Build with opt_level=0 getting error qnn.requantize not registed TOpPattern not registered

siju-samuel · May 5, 2020, 4:30pm

  File "tf_tvm_interpreter.py", line 171, in run_test_person_detection
    tvm_output = run_tvm_graph(tflite_model_buf, img_data, 'input')

  File "tf_tvm_interpreter.py", line 63, in run_tvm_graph
    graph, lib, params = relay.build(mod, target, params=params)

  File "/home/siju/workspace/tvm/python/tvm/relay/build_module.py", line 251, in build
    graph_json, mod, params = bld_mod.build(mod, target, target_host, params)

  File "/home/siju/workspace/tvm/python/tvm/relay/build_module.py", line 120, in build
    self._build(mod, target, target_host)

  File "/home/siju/workspace/tvm/python/tvm/_ffi/_ctypes/packed_func.py", line 219, in __call__
    raise get_last_ffi_error()

tvm._ffi.base.TVMError: Traceback (most recent call last):
  [bt] (8) /home/siju/workspace/tvm/build/libtvm.so(tvm::relay::IndexedForwardGraph::Create(tvm::support::Arena*, tvm::RelayExpr const&)+0xfe) [0x7eff4c25f17e]
  [bt] (7) /home/siju/workspace/tvm/build/libtvm.so(tvm::relay::ExprVisitor::VisitExpr(tvm::RelayExpr const&)+0x7b) [0x7eff4c38dd7b]
  [bt] (6) /home/siju/workspace/tvm/build/libtvm.so(tvm::relay::ExprFunctor<void (tvm::RelayExpr const&)>::VisitExpr(tvm::RelayExpr const&)+0x92) [0x7eff4c17b242]
  [bt] (5) /home/siju/workspace/tvm/build/libtvm.so(tvm::relay::IndexedForwardGraph::Creator::VisitExpr_(tvm::relay::FunctionNode const*)+0x2bf) [0x7eff4c265c6f]
  [bt] (4) /home/siju/workspace/tvm/build/libtvm.so(tvm::relay::ExprVisitor::VisitExpr_(tvm::relay::FunctionNode const*)+0xe3) [0x7eff4c38a303]
  [bt] (3) /home/siju/workspace/tvm/build/libtvm.so(tvm::relay::ExprVisitor::VisitExpr(tvm::RelayExpr const&)+0x7b) [0x7eff4c38dd7b]
  [bt] (2) /home/siju/workspace/tvm/build/libtvm.so(tvm::relay::ExprFunctor<void (tvm::RelayExpr const&)>::VisitExpr(tvm::RelayExpr const&)+0x92) [0x7eff4c17b242]
  [bt] (1) /home/siju/workspace/tvm/build/libtvm.so(tvm::relay::IndexedForwardGraph::Creator::VisitExpr_(tvm::relay::CallNode const*)+0x461) [0x7eff4c262fe1]
  [bt] (0) /home/siju/workspace/tvm/build/libtvm.so(dmlc::LogMessageFatal::~LogMessageFatal()+0x7c) [0x7eff4bae5abc]
  File "/home/siju/workspace/tvm/include/tvm/ir/op.h", line 574
TVMError: Check failed: idx < data_.size() && data_[idx].second != 0: Attribute TOpPattern has not been registered for Operator qnn.requantize

@anijain2305 Can you please help me with this issue? I want to keep opt_level=0 because the tflite conv weights are int8 and bias is int32, But most of tvm param weights are int16 and int32 after op fusion. So because of this the param size is high in tvm compared to tflite.

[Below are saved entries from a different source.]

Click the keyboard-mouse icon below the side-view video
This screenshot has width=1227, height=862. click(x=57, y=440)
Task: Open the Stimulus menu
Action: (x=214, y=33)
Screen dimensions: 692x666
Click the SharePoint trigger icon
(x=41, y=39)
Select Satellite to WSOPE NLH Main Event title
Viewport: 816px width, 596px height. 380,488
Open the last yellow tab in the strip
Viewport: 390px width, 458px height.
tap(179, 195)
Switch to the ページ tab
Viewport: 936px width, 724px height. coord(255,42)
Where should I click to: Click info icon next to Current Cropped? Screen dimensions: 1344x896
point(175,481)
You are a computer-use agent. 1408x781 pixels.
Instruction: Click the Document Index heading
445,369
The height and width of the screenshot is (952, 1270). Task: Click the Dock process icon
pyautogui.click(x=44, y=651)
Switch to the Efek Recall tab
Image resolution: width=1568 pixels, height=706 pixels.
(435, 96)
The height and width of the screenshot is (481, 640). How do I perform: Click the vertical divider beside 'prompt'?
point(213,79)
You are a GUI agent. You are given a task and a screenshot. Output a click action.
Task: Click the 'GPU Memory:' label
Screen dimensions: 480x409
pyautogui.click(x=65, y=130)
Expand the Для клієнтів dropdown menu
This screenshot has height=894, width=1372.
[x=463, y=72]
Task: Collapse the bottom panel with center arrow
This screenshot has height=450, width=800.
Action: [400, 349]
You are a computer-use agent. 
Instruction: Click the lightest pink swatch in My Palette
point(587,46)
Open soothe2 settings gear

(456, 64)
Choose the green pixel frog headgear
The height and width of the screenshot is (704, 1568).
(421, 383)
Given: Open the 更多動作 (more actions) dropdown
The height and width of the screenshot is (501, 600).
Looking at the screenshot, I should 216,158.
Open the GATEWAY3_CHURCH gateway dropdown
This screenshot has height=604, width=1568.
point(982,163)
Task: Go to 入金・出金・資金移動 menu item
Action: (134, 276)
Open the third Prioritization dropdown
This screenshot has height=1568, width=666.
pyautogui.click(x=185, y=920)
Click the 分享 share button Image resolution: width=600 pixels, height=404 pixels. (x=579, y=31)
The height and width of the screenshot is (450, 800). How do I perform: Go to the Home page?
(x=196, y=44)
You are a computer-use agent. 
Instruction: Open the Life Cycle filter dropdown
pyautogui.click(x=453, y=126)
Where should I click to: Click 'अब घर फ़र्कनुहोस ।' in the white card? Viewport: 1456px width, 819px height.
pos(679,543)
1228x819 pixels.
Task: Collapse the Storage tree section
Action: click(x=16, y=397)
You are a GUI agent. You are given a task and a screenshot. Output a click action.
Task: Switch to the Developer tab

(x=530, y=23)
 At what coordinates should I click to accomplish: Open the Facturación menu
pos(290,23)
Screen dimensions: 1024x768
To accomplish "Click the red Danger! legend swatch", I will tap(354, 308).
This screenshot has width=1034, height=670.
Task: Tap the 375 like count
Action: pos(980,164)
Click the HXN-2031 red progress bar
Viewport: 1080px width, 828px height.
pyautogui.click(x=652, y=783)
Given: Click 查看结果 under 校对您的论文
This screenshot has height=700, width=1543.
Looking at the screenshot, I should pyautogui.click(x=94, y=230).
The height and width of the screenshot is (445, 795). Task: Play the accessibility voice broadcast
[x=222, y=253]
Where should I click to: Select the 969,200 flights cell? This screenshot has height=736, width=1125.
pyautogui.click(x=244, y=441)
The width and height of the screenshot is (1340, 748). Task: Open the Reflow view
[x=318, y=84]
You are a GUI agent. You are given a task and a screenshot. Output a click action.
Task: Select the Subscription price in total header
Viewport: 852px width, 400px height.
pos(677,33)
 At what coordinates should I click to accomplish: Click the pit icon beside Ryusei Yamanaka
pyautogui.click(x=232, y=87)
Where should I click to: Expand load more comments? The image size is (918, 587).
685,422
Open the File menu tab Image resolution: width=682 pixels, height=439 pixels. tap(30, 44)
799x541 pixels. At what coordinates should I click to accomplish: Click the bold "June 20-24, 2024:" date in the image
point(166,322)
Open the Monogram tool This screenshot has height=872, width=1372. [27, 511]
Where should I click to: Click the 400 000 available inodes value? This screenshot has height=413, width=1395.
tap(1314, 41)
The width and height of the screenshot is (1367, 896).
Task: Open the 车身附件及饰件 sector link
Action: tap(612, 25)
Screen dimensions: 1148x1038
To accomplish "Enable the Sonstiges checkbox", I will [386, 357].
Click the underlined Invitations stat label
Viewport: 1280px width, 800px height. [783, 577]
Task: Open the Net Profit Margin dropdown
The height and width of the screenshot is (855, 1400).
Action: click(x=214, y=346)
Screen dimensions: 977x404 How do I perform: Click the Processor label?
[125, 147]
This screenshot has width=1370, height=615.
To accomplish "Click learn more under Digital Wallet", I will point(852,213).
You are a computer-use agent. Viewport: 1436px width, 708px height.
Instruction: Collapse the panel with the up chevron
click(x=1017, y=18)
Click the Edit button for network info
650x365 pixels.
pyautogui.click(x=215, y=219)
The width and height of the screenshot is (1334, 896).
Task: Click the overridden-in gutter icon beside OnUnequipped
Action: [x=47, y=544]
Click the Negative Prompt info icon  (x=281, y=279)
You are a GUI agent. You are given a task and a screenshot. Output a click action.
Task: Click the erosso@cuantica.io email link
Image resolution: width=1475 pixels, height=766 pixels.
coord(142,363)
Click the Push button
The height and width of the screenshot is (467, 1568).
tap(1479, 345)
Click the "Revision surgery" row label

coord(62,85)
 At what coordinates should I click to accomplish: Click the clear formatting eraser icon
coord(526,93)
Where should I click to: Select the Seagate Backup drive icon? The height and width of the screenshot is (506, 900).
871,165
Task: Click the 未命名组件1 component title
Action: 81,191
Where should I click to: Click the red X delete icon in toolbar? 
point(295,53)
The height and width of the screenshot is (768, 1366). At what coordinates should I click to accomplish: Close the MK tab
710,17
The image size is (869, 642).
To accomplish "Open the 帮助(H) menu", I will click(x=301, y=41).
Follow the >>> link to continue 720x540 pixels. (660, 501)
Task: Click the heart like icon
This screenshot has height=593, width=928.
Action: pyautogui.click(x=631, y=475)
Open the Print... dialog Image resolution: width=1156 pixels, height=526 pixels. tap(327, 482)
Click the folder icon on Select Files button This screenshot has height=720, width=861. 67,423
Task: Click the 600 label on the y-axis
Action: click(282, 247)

I want to load the model in arduino with limited RAM and flash memory. TFlite is able to run and for tvm im getting memory issues.

anijain2305 · May 5, 2020, 4:59pm

We will have to run opt_level = 1 atleast because Legalize pass, which is necessary for QNN, runs at level 1.
The right way to solve this problem is to disable the upcasting. Currently, the weights are upcasted to int16 for ARM CPUs as it results in better performance for Raspberry Pi. We can selectively disable it.

github.com

apache/incubator-tvm/blob/95e06b3ec999da03e554cae7c81c257f3755fb41/python/tvm/relay/qnn/op/legalizations.py#L245-L257


@qnn_conv2d_legalize.register('arm_cpu')
def _qnn_conv2d_legalize_arm_cpu(attrs, inputs, types):
    # ARM prefers the dtypes to be same.
    if is_fast_int8_on_arm():
        return helper_change_dtypes_to_be_same(attrs, inputs, types, relay.qnn.op.conv2d)
    return helper_no_fast_int8_hw_legalization(attrs, inputs, types, relay.nn.conv2d)


@qnn_dense_legalize.register('arm_cpu')
def _qnn_dense_legalize_arm_cpu(attrs, inputs, types):
    # ARM prefers the dtypes to be same.
    if is_fast_int8_on_arm():
        return helper_change_dtypes_to_be_same(attrs, inputs, types, relay.qnn.op.dense)
    return helper_no_fast_int8_hw_legalization(attrs, inputs, types, relay.nn.dense)

For now, you can set is_fast_int8_on_arm to True. And start from there.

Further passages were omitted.